> EXERCISE OBJECTIVE: A single figure is required: the number of lines below in which the word "pêches" occurs.
(RECORDS SUPPLIED Opens)
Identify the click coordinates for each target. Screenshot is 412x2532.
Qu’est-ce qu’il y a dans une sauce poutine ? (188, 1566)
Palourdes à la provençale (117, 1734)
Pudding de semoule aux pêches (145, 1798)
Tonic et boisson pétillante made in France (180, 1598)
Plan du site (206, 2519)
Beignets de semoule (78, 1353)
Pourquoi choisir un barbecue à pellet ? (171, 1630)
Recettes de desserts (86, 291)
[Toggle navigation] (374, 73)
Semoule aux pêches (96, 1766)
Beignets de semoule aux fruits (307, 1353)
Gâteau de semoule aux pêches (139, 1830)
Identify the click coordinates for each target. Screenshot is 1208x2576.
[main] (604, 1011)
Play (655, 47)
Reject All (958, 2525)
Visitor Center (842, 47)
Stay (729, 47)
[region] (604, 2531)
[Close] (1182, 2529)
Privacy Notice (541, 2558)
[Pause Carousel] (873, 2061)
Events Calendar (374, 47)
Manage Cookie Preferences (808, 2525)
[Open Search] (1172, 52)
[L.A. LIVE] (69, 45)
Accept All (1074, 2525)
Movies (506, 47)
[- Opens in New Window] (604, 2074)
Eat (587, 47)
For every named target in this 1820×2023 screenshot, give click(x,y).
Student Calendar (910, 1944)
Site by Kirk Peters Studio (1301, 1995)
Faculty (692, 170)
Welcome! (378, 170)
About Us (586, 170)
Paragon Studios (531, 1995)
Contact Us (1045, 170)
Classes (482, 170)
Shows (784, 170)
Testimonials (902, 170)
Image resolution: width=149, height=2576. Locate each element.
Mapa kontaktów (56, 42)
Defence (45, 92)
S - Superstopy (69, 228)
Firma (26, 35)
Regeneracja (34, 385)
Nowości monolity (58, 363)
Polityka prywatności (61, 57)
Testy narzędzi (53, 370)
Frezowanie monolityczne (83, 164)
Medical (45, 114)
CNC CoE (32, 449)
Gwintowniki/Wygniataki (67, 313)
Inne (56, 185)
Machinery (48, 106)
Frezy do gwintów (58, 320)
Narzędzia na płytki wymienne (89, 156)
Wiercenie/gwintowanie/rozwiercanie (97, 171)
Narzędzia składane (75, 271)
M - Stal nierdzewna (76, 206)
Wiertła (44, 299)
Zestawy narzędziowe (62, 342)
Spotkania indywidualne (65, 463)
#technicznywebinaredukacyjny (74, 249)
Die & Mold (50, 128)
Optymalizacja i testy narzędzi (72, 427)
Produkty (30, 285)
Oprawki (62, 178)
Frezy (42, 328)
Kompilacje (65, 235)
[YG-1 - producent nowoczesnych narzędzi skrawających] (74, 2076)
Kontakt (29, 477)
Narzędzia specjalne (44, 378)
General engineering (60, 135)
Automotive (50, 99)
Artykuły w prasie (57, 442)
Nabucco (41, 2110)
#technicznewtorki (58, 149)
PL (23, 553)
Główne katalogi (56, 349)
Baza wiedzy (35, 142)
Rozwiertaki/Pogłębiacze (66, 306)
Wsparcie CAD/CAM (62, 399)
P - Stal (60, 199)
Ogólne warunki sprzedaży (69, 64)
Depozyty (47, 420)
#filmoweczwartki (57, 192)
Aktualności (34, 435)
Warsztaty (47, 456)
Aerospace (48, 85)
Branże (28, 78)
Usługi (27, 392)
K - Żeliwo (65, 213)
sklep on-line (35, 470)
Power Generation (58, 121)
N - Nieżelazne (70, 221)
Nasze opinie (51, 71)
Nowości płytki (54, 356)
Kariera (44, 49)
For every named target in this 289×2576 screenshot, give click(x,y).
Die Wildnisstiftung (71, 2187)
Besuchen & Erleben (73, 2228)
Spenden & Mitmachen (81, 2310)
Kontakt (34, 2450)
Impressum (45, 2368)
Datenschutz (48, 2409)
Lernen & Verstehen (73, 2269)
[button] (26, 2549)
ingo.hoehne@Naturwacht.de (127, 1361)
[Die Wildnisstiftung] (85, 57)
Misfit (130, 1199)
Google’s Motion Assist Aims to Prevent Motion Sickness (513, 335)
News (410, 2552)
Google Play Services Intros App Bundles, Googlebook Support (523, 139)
(RECORDS SUPPLIED Closes)
> RESULT FOR THIS TASK: 3